#### EXTRAIT SOURCE
• Dépistage, diagnostic, pronostic

  • Essais de technologies et de biomarqueurs dans un contexte clinique

  • Mélanome

Nonsentinel Lymph Node Status in Patients With Cutaneous Melanoma: Results From a Multi-Institution Prognostic Study

Menée à partir de données clinicopathologiques portant sur 1 538 patients atteints d'un mélanome cutané avec envahissement du ganglion sentinelle et ayant subi un curage ganglionnaire complet (durée médiane de suivi : 45 mois), puis menée à l'aide d'une méta-analyse, cette étude multicentrique italienne évalue l'intérêt du statut des ganglions lymphatiques non sentinelles pour améliorer la stadification de la maladie et la précision du pronostic

Purpose : We investigated whether the nonsentinel lymph node (NSLN) status in patients with melanoma improves the prognostic accuracy of common staging features; then we formulated a proposal for including the NSLN status in the current melanoma staging system.

[Données enregistrées]
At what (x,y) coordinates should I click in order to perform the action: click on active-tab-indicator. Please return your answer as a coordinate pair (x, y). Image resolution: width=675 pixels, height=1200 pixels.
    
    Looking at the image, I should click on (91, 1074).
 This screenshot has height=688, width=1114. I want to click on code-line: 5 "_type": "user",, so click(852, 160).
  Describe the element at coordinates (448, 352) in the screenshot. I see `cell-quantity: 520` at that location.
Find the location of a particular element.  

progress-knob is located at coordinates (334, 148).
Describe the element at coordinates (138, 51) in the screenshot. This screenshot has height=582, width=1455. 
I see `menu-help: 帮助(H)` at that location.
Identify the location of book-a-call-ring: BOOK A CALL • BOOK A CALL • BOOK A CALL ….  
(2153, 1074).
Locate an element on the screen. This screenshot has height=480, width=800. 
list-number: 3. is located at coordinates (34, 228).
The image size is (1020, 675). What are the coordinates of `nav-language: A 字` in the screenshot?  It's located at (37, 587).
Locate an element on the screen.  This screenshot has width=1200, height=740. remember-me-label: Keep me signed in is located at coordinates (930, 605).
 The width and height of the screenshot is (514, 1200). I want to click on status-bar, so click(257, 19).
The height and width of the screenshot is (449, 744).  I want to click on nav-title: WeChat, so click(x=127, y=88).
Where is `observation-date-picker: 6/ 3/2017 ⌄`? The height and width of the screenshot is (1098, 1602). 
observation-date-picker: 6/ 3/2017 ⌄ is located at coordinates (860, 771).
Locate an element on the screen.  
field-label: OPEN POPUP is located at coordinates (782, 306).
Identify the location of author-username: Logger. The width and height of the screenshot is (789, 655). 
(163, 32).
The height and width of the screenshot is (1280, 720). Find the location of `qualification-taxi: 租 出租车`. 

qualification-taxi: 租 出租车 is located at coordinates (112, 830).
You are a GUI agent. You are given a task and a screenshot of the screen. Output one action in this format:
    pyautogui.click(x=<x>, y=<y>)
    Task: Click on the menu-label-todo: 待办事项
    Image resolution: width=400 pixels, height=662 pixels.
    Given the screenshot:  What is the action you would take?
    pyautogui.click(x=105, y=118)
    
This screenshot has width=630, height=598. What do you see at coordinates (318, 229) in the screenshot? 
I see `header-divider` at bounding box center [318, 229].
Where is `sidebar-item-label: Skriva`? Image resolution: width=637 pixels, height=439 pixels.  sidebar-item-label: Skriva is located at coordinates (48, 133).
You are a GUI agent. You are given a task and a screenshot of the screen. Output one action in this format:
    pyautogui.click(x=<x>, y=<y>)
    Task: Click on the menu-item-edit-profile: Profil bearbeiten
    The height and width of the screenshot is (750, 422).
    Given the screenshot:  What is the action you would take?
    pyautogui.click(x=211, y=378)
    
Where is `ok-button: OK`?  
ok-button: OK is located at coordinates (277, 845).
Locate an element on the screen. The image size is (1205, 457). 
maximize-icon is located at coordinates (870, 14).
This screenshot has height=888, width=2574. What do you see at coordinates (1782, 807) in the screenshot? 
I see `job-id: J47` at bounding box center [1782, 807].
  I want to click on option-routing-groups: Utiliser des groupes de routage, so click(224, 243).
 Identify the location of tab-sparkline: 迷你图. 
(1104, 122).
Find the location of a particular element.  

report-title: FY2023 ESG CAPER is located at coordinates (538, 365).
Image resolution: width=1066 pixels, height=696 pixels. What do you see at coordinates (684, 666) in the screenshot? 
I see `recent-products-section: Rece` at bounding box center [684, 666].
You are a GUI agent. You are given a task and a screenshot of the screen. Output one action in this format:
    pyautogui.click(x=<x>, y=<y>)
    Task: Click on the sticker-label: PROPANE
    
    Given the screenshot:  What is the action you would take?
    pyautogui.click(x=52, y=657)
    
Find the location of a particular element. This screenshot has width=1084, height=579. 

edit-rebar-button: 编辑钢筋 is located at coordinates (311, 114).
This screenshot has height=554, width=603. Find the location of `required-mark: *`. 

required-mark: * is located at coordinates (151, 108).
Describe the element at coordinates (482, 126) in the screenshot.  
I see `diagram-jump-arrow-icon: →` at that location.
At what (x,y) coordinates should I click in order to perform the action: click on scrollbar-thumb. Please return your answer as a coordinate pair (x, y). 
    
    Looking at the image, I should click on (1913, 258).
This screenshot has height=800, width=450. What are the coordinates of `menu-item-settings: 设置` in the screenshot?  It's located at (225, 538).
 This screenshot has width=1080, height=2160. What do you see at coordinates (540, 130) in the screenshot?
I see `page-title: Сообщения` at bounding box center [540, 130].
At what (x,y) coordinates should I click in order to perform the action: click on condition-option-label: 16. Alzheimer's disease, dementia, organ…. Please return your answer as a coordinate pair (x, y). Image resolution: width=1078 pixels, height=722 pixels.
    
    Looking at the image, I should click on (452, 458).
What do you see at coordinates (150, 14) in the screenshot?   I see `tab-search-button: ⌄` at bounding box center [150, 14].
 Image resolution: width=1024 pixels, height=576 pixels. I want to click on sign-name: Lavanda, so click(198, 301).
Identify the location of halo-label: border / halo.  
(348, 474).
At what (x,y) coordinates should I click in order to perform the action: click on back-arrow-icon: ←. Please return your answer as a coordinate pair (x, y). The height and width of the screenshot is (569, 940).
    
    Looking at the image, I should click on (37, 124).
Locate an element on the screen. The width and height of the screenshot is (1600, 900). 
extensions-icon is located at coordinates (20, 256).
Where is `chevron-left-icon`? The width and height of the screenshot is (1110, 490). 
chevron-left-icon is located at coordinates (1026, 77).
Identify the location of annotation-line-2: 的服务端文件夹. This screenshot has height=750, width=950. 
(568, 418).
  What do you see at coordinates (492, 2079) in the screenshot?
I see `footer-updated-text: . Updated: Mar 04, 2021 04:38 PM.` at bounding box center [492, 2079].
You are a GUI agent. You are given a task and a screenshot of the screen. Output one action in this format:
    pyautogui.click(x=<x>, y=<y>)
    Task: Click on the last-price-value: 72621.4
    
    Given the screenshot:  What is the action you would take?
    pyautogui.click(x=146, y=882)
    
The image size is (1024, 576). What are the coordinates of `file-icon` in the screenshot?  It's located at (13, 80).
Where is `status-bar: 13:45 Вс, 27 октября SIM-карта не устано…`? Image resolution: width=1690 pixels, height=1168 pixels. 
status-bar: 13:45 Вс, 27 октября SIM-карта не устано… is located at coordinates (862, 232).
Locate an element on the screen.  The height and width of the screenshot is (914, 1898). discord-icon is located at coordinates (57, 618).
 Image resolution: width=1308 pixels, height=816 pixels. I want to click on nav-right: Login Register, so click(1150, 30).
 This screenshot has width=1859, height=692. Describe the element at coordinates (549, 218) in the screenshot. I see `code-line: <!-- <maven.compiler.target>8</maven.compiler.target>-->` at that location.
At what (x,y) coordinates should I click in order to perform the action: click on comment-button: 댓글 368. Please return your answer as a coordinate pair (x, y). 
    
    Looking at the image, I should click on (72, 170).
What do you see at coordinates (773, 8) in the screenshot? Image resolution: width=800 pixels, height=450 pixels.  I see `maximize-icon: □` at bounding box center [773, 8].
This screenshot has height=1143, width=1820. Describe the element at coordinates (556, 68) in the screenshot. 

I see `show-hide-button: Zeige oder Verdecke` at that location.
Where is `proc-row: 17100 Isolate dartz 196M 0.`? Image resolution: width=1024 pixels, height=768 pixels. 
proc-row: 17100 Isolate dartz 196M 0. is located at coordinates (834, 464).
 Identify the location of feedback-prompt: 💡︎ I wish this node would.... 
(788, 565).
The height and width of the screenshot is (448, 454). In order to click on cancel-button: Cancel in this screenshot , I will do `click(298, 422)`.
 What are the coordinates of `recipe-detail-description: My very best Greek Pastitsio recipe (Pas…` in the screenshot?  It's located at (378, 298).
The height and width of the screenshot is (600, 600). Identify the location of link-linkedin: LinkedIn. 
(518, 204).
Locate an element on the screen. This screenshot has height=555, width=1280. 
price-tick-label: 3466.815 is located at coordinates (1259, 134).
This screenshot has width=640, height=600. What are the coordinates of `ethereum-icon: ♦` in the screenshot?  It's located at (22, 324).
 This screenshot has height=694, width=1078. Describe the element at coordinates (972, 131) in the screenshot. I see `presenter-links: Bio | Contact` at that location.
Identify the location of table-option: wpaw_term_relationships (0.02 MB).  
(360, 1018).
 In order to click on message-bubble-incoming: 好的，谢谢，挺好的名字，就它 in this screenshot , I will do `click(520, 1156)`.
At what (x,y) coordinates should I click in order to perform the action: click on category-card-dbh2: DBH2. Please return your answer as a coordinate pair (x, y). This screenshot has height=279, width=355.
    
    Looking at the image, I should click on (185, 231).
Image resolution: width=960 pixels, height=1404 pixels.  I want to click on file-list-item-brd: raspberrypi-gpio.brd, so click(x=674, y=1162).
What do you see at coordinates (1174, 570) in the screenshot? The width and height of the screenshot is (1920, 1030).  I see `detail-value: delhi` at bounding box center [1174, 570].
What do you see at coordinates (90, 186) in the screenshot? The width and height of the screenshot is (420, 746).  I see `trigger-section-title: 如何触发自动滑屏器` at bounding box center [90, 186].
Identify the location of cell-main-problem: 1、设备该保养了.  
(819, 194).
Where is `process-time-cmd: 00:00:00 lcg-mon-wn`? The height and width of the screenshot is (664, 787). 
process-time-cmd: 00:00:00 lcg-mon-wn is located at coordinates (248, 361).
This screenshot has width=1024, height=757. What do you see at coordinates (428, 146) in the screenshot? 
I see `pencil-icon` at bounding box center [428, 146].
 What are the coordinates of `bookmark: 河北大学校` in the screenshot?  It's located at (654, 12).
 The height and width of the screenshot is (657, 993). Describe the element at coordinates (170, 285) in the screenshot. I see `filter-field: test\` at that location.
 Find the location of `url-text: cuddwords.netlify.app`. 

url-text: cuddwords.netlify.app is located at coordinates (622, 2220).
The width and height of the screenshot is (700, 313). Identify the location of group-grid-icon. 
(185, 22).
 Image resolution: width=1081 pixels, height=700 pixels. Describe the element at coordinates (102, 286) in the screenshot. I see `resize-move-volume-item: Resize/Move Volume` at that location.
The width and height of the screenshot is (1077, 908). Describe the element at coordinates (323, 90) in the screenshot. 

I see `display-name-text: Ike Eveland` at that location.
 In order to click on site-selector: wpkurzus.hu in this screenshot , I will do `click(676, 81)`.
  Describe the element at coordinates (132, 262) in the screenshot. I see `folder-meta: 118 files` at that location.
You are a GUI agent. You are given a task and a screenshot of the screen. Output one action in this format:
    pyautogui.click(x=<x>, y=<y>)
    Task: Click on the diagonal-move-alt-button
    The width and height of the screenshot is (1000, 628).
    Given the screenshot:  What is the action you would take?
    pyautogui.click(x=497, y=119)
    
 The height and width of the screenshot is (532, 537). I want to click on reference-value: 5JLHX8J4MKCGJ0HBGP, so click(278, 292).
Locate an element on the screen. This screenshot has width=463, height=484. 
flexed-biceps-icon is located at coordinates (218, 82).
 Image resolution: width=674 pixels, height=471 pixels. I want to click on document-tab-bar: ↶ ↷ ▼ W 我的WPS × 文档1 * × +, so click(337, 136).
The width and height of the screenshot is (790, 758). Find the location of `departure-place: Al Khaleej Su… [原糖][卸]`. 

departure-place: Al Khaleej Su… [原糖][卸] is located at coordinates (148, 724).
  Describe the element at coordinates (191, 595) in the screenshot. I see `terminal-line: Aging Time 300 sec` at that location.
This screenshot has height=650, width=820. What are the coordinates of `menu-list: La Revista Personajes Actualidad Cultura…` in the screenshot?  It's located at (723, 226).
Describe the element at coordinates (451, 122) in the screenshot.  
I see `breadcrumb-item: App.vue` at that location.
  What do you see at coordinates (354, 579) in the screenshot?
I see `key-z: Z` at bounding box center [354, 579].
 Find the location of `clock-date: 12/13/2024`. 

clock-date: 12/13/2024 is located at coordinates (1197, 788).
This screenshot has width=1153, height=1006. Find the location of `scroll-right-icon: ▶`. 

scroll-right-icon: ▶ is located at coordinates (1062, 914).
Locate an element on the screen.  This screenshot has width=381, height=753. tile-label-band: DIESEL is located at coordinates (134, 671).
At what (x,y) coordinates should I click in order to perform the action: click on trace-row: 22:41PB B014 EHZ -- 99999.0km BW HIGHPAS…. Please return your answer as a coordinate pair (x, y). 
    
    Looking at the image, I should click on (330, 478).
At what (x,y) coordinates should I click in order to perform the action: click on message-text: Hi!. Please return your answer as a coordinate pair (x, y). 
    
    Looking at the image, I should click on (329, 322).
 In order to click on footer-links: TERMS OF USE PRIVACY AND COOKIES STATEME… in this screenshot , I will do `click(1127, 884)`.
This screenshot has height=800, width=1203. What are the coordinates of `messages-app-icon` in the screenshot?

#### PARTIES DE L'EXERCICE
a) Répondez à ces questions sur l'extrait :
(i) Combien de patients l'étude italienne a-t-elle suivis ?
(ii) Quelle est la durée médiane de suivi ?
(iii) D'après le paragraphe « Purpose », quelle proposition les auteurs ont-ils formulée ?
b) Donnez toutes les rubriques à puces placées en haut de l'extrait.
c) Citez le passage de l'extrait qui commence par les mots contenant « Nonsentinel Lymph Node Status » et se termine par « melanoma staging system. ».

#### CORRIGÉ
a)
(i) 1 538 patients.
(ii) 45 mois.
(iii) Inclure le statut des ganglions lymphatiques non sentinelles dans le système actuel de stadification du mélanome.

b)
- Dépistage, diagnostic, pronostic
- Essais de technologies et de biomarqueurs dans un contexte clinique
- Mélanome

c)
Nonsentinel Lymph Node Status in Patients With Cutaneous Melanoma: Results From a Multi-Institution Prognostic Study

Menée à partir de données clinicopathologiques portant sur 1 538 patients atteints d'un mélanome cutané avec envahissement du ganglion sentinelle et ayant subi un curage ganglionnaire complet (durée médiane de suivi : 45 mois), puis menée à l'aide d'une méta-analyse, cette étude multicentrique italienne évalue l'intérêt du statut des ganglions lymphatiques non sentinelles pour améliorer la stadification de la maladie et la précision du pronostic

Purpose : We investigated whether the nonsentinel lymph node (NSLN) status in patients with melanoma improves the prognostic accuracy of common staging features; then we formulated a proposal for including the NSLN status in the current melanoma staging system.